GIVEN TEXT:
March 19, 2018 9:22 am

Javier Do you think a millennial cycle doesn’t exist or simply ignore it for forecasting purposes?

Reply to  Dr Norman Page
March 19, 2018 11:37 am

Norman, don’t you read my articles here at WUWT? I wrote an article last week about the millennial solar cycle and how it is identified both in solar activity proxies and climate proxies. You can look it up.
The problem is that the millennial cycle does not peak in 2004. It peaks ~ 2095, and definitely between 2050-2100. The article explains it.

Reply to  Dr Norman Page
March 19, 2018 2:00 pm

Javier as you see I wrote -” Looks like we are on the same page” after seeing your 13th article Fig 5 and Fig 7
see also the spectral analysis in comment
https://wattsupwiththat.com/2018/03/13/do-it-yourself-the-solar-variability-effect-on-climate/#comment-2764127
Nowhere in the article do I see an explanation for ” It peaks ~ 2095, and definitely between 2050-2100. ”
Your 5:29 pm comment of the 13th shows a Figure with a peak late in the 21st century. But this looks like a curve derived from some mathematical formula. Nature doesn’t do math – it creates fuzzy cycles. I pick my peak from the extant empirical temperature and neutron data. The 990 – 2004 cycle is not symmetrical – more like a sawtooth shape with about a 650 year down leg and 350 year up leg. Projections which ignore the 2004 apex or turning point are unlikely to be successful in my opinion.

Reply to  Javier
March 19, 2018 8:26 am

as it is not endorsed or maintained by SILSO.
SILSO says:
“We just note here that there are two “families” of group numbers sharing similar characteristics:
– the “backbone” and “error testing” series, without steady secular trend in solar cycle amplitudes, which also agree well with the sunspot number series.
– the “active-days” series and original V1.0 series, with a rising trend from the 18th to the 20th century that does not match the sunspot number series.”

EXERCISES:
1) Answer these from the comment thread:
(a) Around what year does the millennial cycle peak, according to the 11:37 am comment?
(b) What shape does the 2:00 pm comment give the 990 – 2004 cycle?
(c) Which series does SILSO say show a rising trend from the 18th to the 20th century?
2) Reproduce everything in the comment thread from "as it is not" down to "with the sunspot number series.".
The lines after the comment thread aren't needed for anything here.

SOURCE DATA:
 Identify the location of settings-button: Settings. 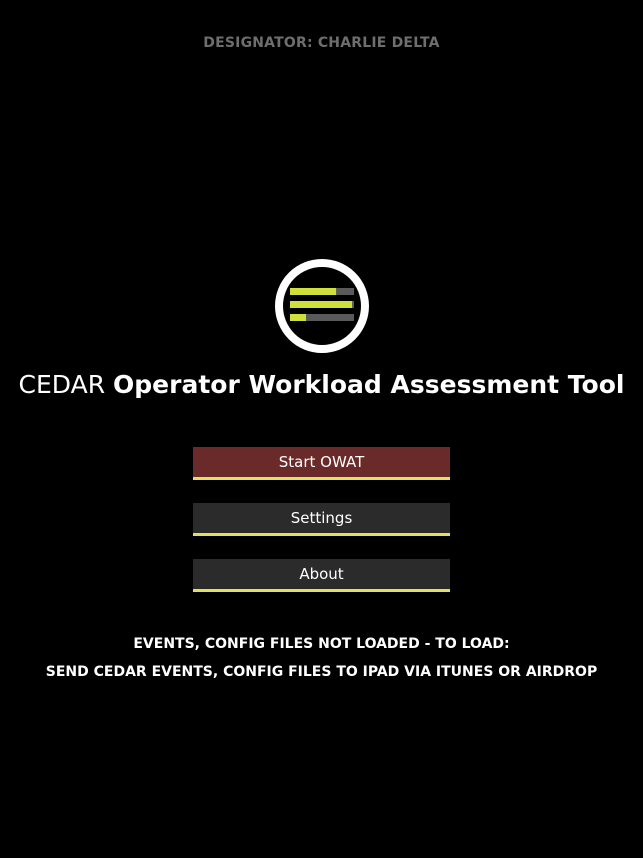
(322, 520). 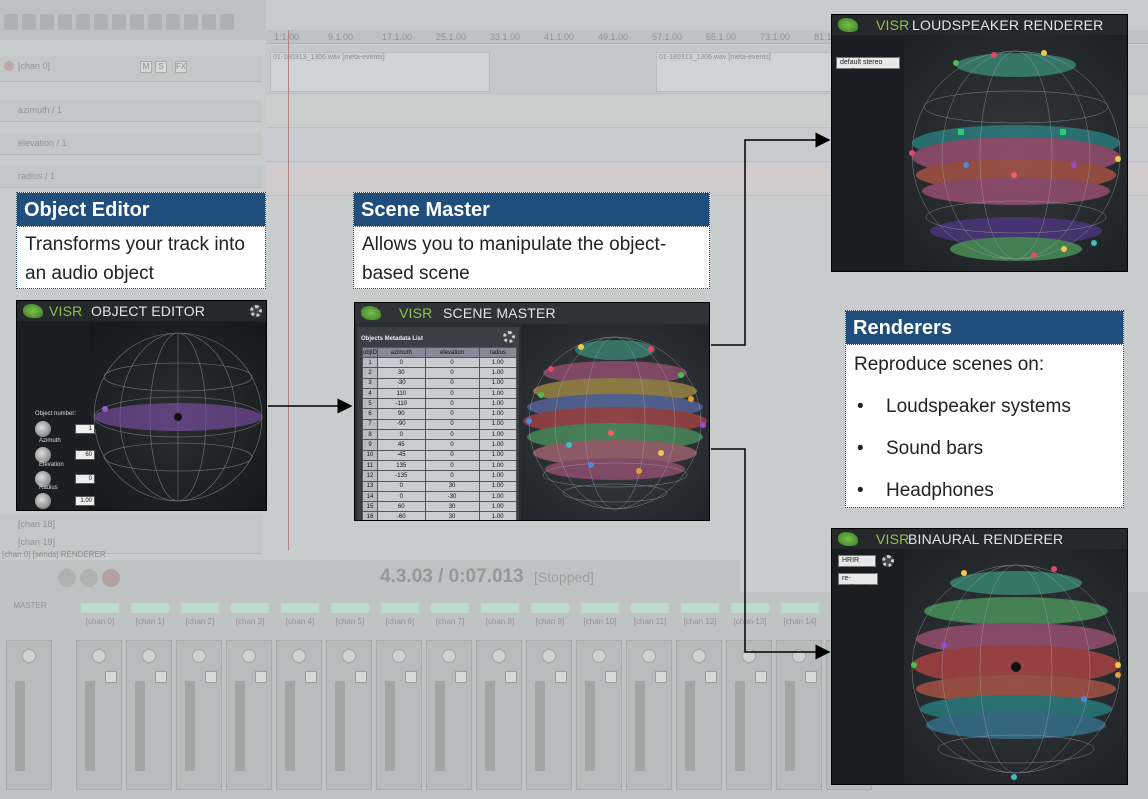 I want to click on metadata-cell: 110, so click(x=402, y=394).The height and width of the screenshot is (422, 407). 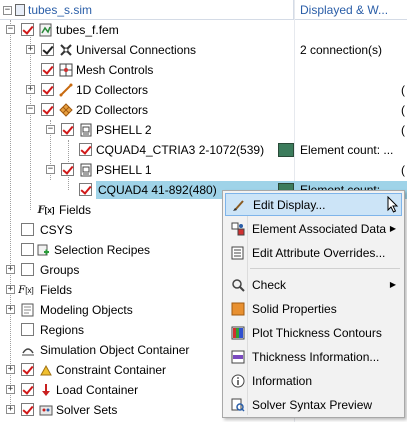 I want to click on 1d-collector-icon, so click(x=66, y=90).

SOLUTIONS BELOW:
1)
(a) Around 2095, and definitely between 2050 and 2100.
(b) A sawtooth shape rather than a symmetrical one, with about a 650-year down leg and a 350-year up leg.
(c) The "active-days" series and the original V1.0 series.

2)
as it is not endorsed or maintained by SILSO.
SILSO says:
“We just note here that there are two “families” of group numbers sharing similar characteristics:
– the “backbone” and “error testing” series, without steady secular trend in solar cycle amplitudes, which also agree well with the sunspot number series.